23 December, 2022

Edmund Ironside, 1st Baron Ironside

Field Marshal William Edmund Ironside, 1st Baron Ironside was a senior officer of the British Army who served as Chief of the Imperial General Staff during the first year of the Second World War.

Ironside was born in Edinburgh, Scotland, on 6 May 1880. His father, Surgeon-Major William Ironside of the Royal Horse Artillery, died shortly afterwards, leaving his widowed wife to bring up their son on a limited military pension. As the cost of living in the late nineteenth century was substantially lower in mainland Europe than in Britain, she travelled extensively around the Continent, where the young Edmund began learning various foreign languages. This grasp of language would become one of the defining features of his character; by middle age, he was fluent enough to officially interpret in seven, and was proficient in perhaps ten more.

He was educated at schools in St Andrews before being sent to Tonbridge School in Kent for his secondary education; at the age of sixteen he left Tonbridge to attend a crammer, having not shown much academic promise, and was admitted to the Royal Military Academy, Woolwich, in January 1898 at the age of seventeen. At Woolwich he flourished, working hard at his studies and his sports; he took up boxing, and captained the rugby 2nd XV as well as playing for Scotland. He was built for both of these sports, six feet four inches tall and weighing seventeen stone (108 kg), for which he was nicknamed "Tiny" by his fellow students. The name stuck, and he was known by it for the rest of his life.

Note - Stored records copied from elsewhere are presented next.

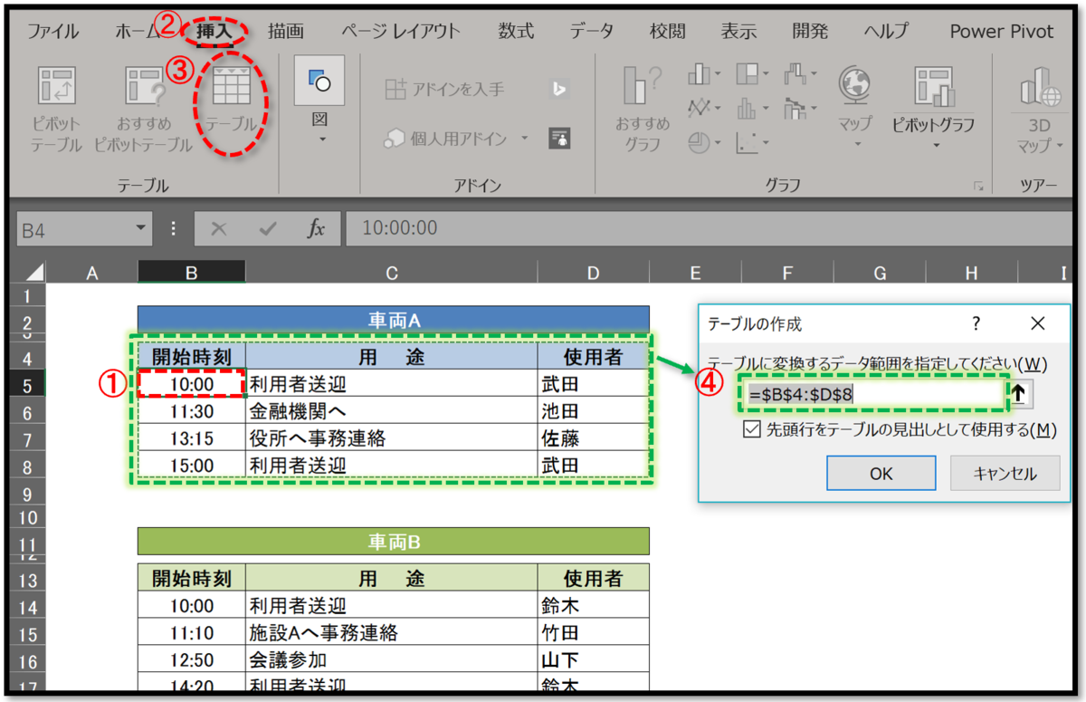This screenshot has width=1086, height=702.
Task: Toggle the 先頭行をテーブルの見出し checkbox
Action: click(751, 429)
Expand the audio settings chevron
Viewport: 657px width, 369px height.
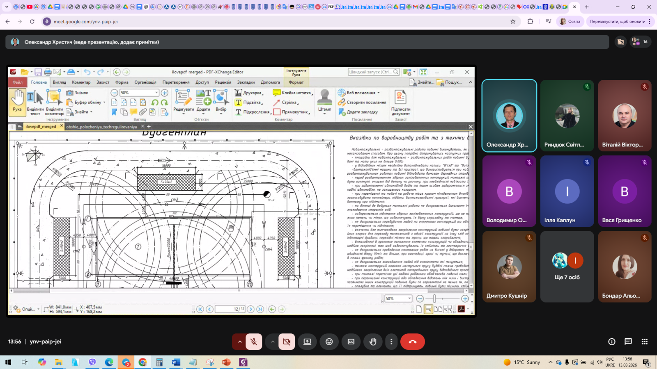coord(240,342)
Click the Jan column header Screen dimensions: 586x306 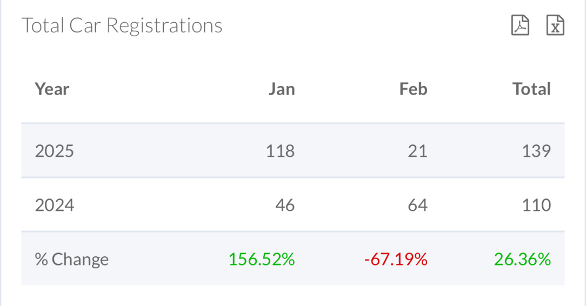pos(282,89)
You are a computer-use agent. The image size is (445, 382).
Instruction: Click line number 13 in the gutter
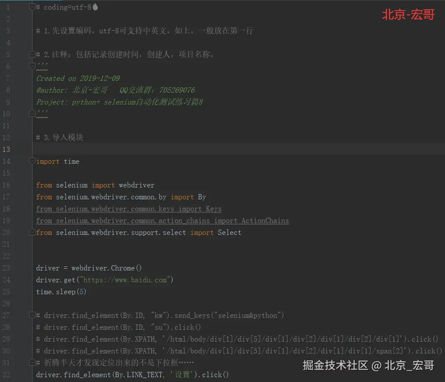[x=6, y=149]
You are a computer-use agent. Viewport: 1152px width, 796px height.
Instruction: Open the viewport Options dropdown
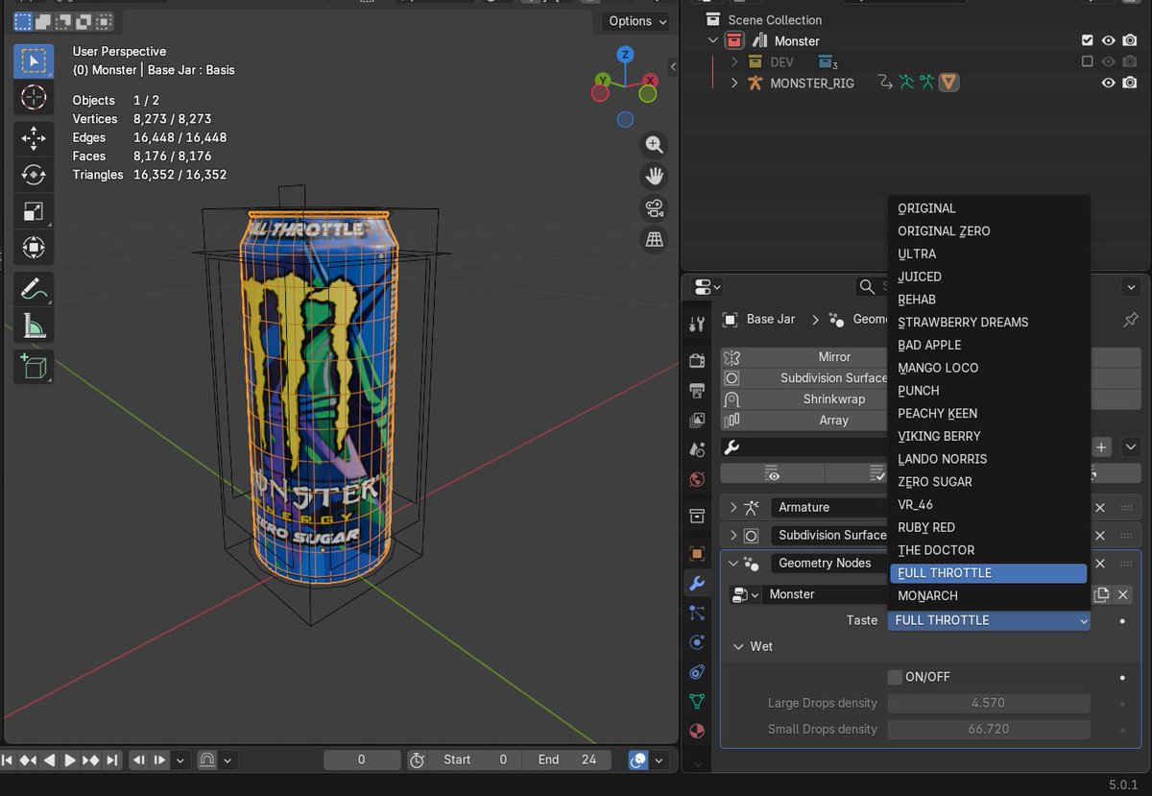click(636, 21)
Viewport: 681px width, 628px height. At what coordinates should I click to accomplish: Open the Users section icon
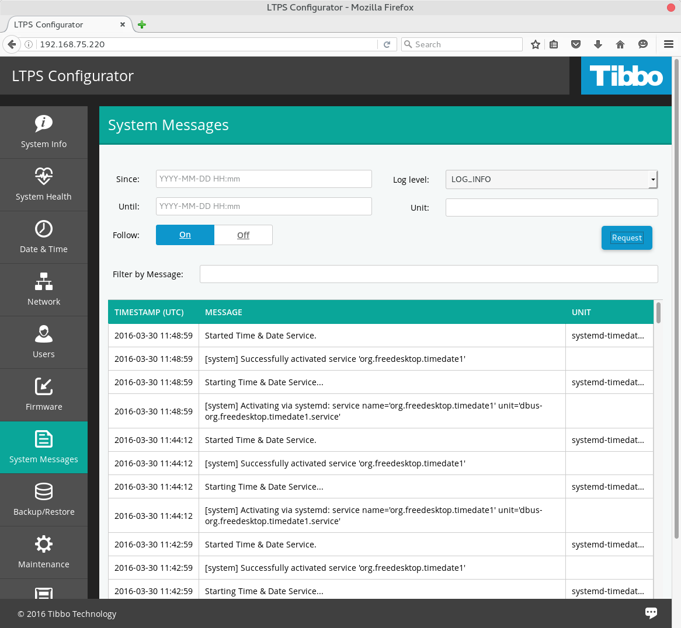pyautogui.click(x=44, y=334)
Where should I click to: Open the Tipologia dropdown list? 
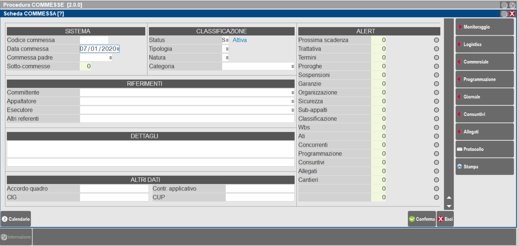tap(227, 49)
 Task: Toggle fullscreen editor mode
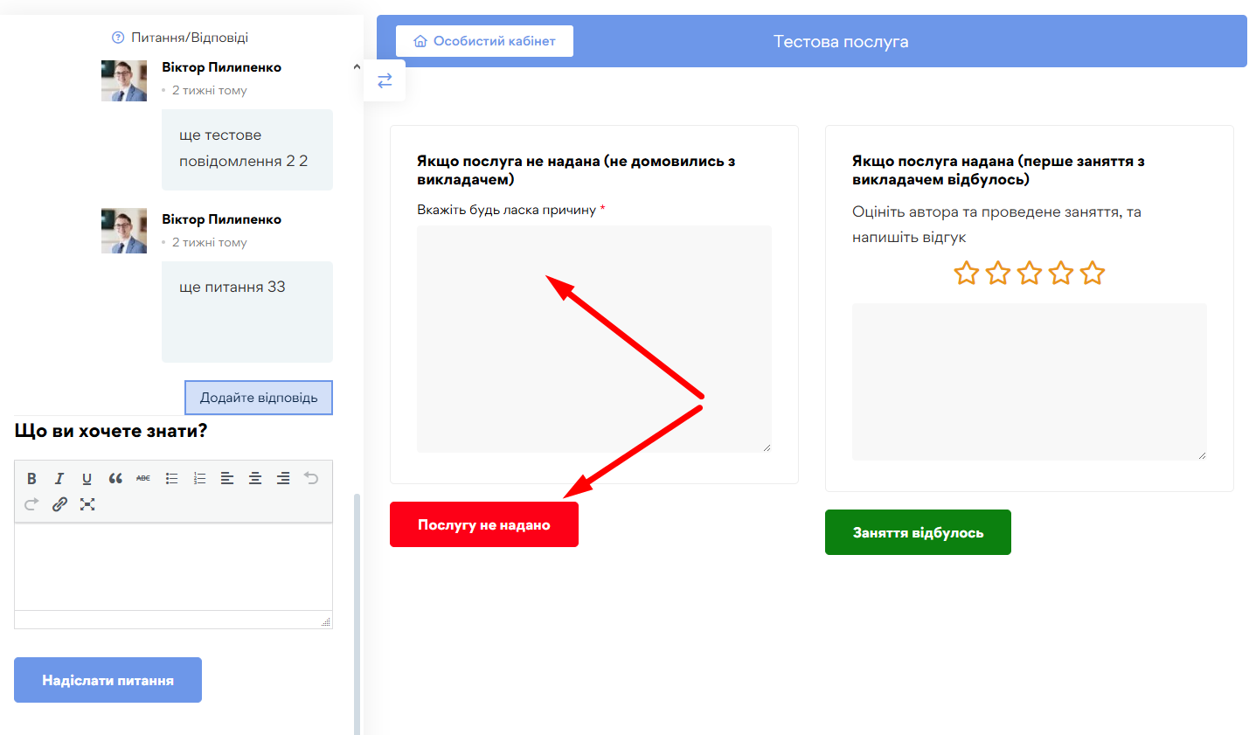coord(87,504)
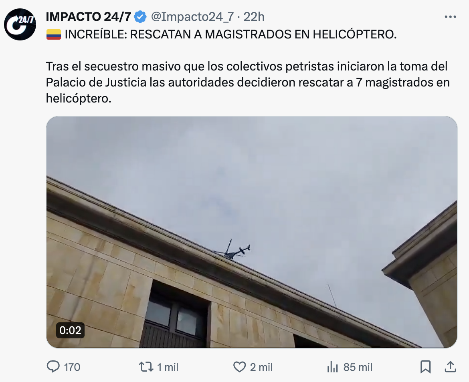The width and height of the screenshot is (469, 382).
Task: View analytics via the bar chart icon
Action: [333, 367]
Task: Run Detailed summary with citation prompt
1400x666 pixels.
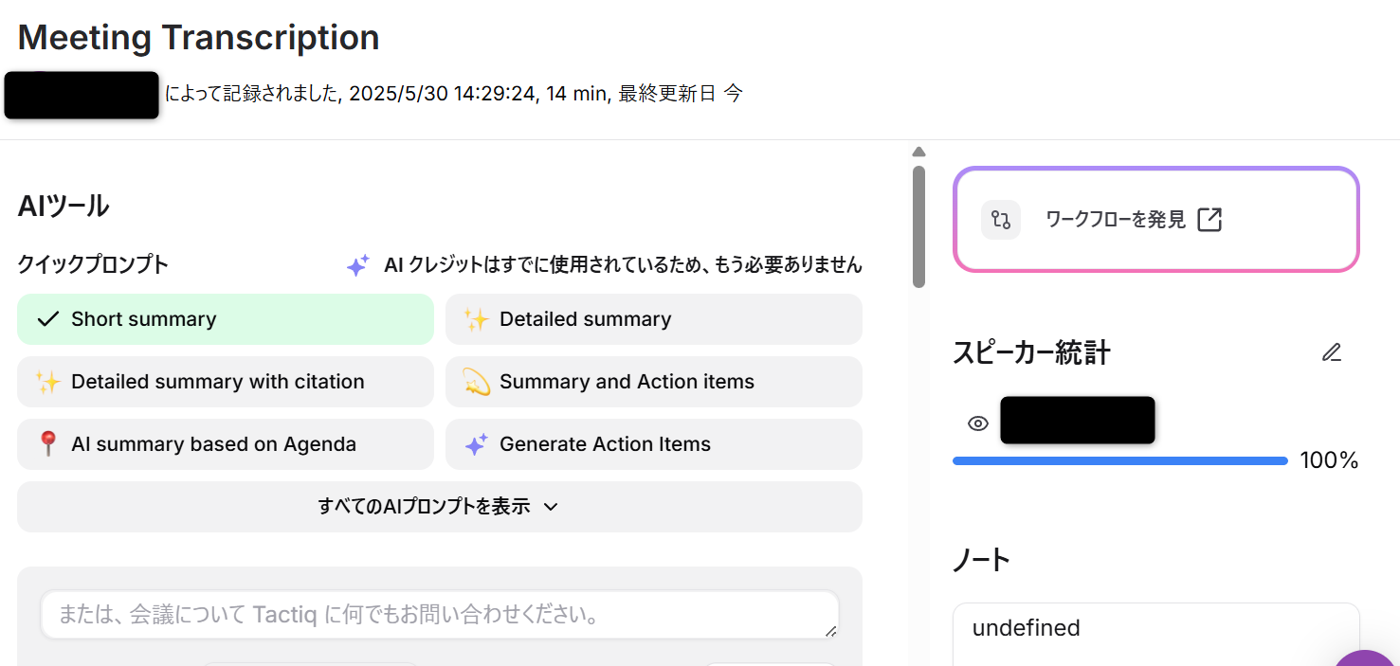Action: pyautogui.click(x=225, y=381)
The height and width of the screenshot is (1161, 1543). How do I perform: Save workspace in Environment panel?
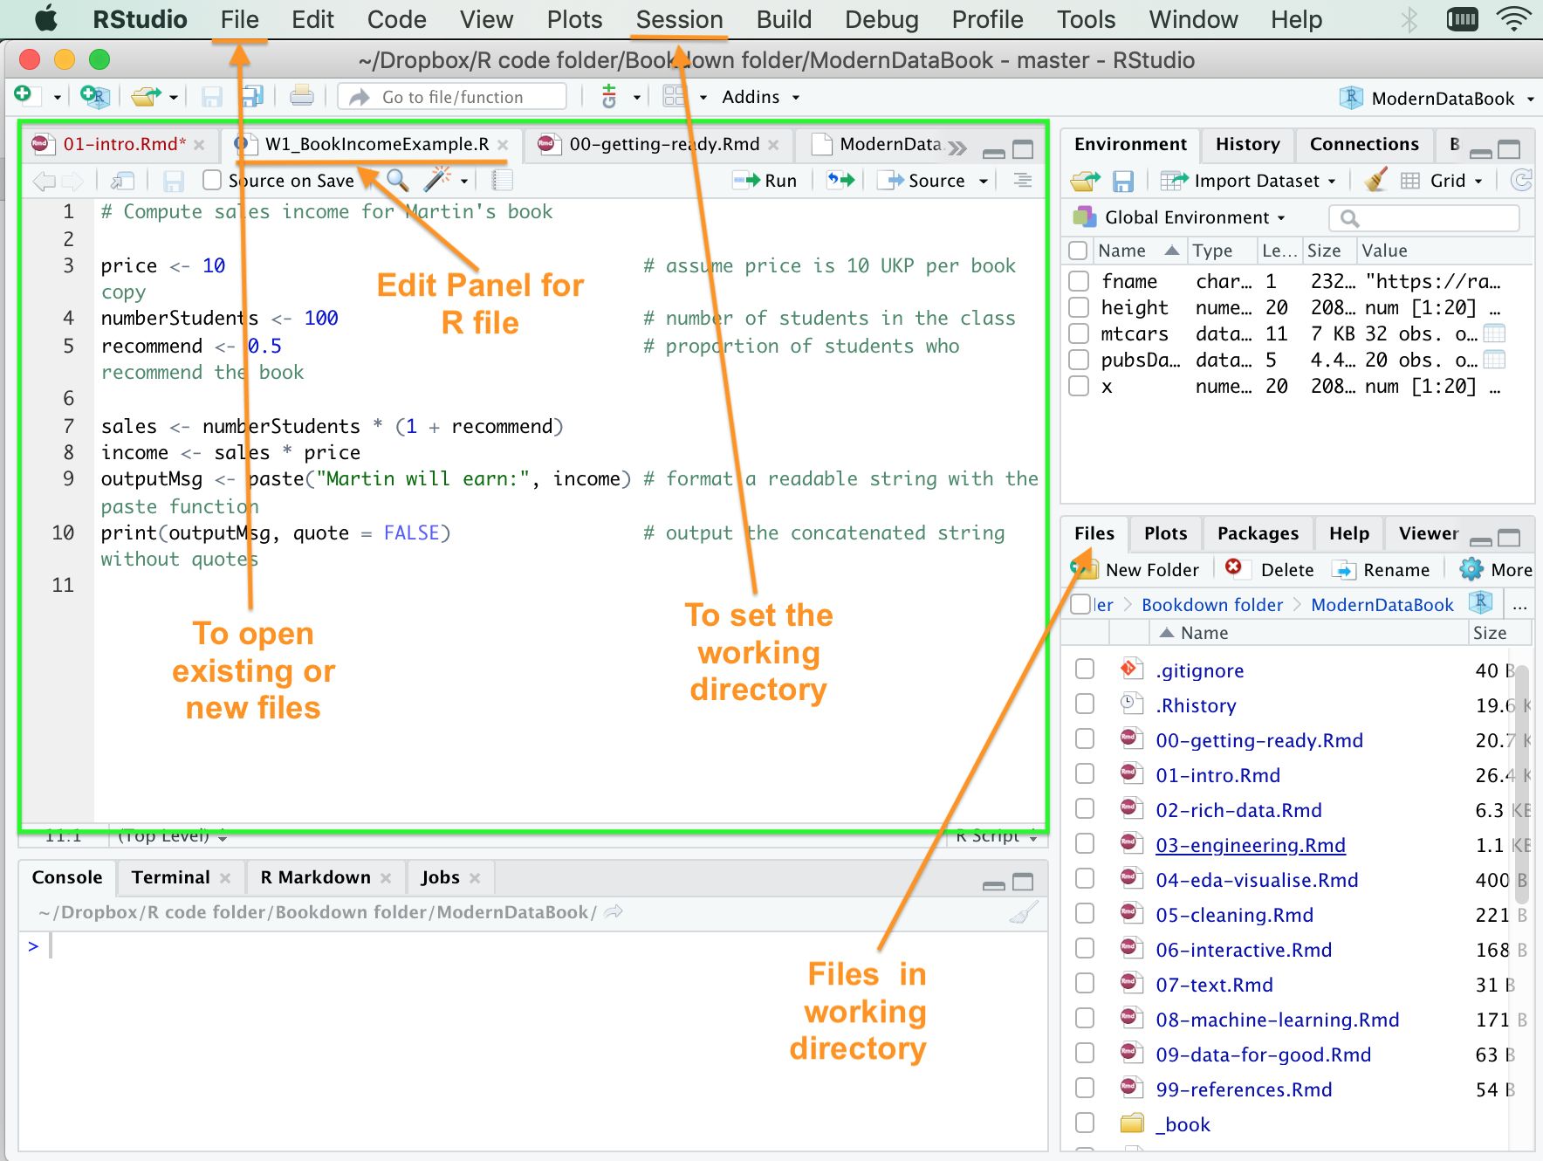click(1123, 181)
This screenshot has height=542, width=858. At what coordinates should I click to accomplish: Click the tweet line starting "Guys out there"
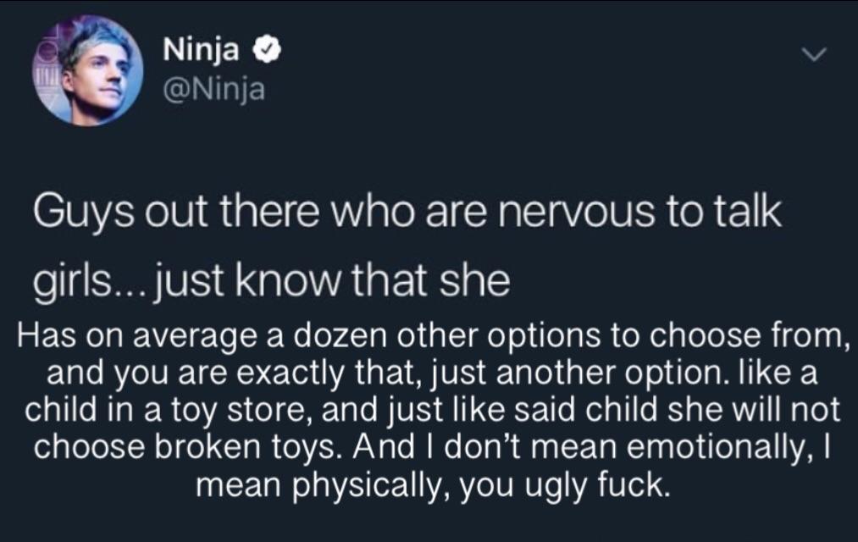407,213
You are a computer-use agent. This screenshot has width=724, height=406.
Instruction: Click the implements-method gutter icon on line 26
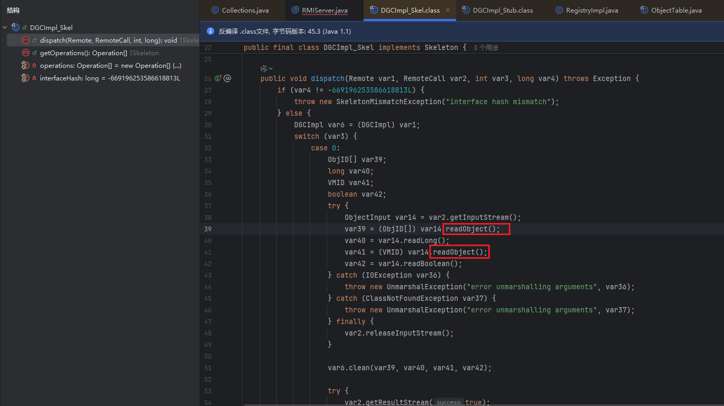[x=218, y=79]
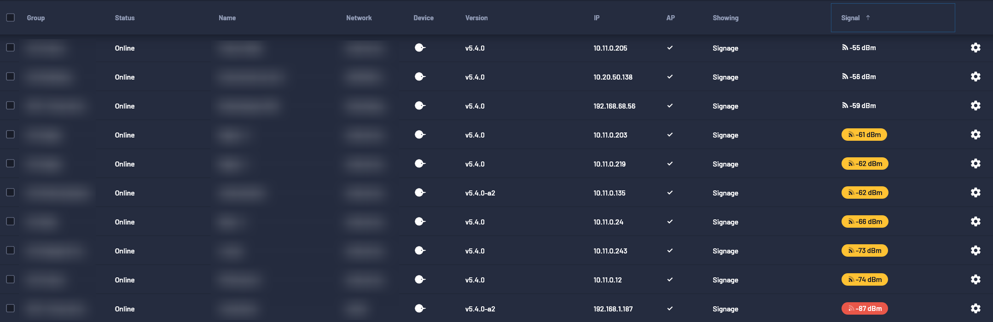Click device icon in 10.11.0.12 row

(x=419, y=280)
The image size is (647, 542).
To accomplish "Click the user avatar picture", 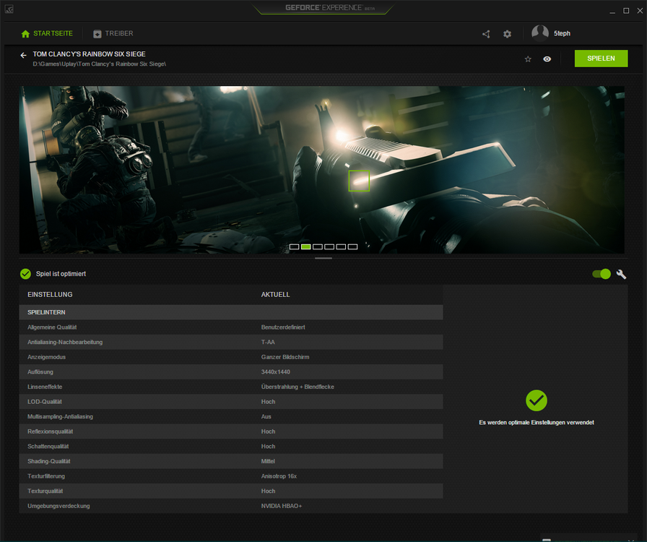I will pyautogui.click(x=540, y=33).
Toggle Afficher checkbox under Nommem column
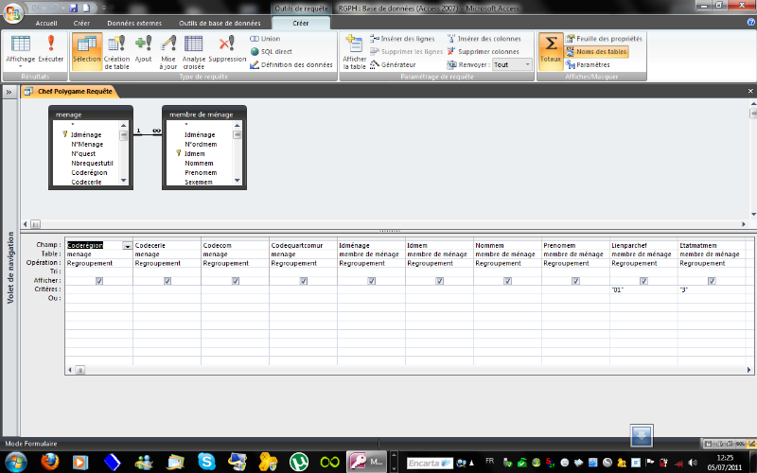The height and width of the screenshot is (473, 757). point(507,281)
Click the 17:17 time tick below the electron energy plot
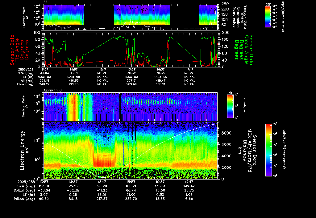The image size is (316, 218). [x=188, y=182]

Ironside joined the Royal Artillery in 1899, and served throughout the Second Boer War. This was followed by a brief period spying on the German colonial forces in South-West Africa. Returning to regular duty, he served on the staff of the 6th Infantry Division during the first two years of the First World War, before being appointed to a position on the staff of the newly raised 4th Canadian Division in 1916. In 1918, he was given command of a brigade on the Western Front. In 1919, he was promoted to command the Allied intervention force in northern Russia. Ironside was then assigned to an Allied force occupying Turkey, and then to the British forces based in Persia in 1921. He was offered the post of the commander of British forces in Iraq, but was unable to take up the role due to injuries in a flying accident.

He returned to the Army as Commandant of the Staff College, Camberley, where he advocated the ideas of J. F. C. Fuller, a proponent of mechanisation. He later commanded a division, and military districts in both Britain and India, but his youth and his blunt approach limited his career prospects, and after being passed over for the role of Chief of the Imperial General Staff (CIGS) in 1937 he became Governor of Gibraltar, a traditional staging post to retirement. He was recalled from "exile" in mid-1939, being appointed as Inspector-General of Overseas Forces, a role which led most observers to expect he would be given the command of the British Expeditionary Force (BEF) on the outbreak of war.

However, after some political manoeuvring, General Gort was given this command and Ironside was appointed as the new Chief of the Imperial General Staff. Ironside himself believed that he was temperamentally unsuited to the job, but felt obliged to accept it. In early 1940 he argued heavily for Allied intervention in Scandinavia, but this plan was shelved at the last minute when the Finnish-Soviet Winter War ended. During the invasion of Norway and the Battle of France he played little part; his involvement in the latter was limited by a breakdown in relations between him and Gort. He was replaced as CIGS at the end of May, and given a role to which he was more suited: Commander-in-Chief Home Forces, responsible for anti-invasion defences and for commanding the Army in the event of German landings. However, he served less than two months in this role before being replaced. After this, Ironside was promoted to Field Marshal and raised to the peerage as Baron Ironside.

Lord Ironside retired to Morley Old Hall in Norfolk to write, and never again saw active service or held any official position.

At the end of August, a month and a half after his resignation as Commander-in-Chief of Home Forces, Ironside was appointed a field marshal. He was raised to the peerage in the New Year Honours, on 29 January 1941, as "Baron Ironside of Archangel and of Ironside in the County of Aberdeen", and retired to Morley Old Hall in Norfolk with his family. He never received another military posting, and ostracised by the Army establishment, rarely visited London, and never spoke in the House of Lords.

He turned to lecturing and writing books, including a study of the Archangel expedition, and farming his estates in Norfolk. After almost two decades in retirement, having survived a driving accident, he was injured in a fall at his home; he was taken to Queen Alexandra Military Hospital in London where he died on 22 September 1959, aged 79.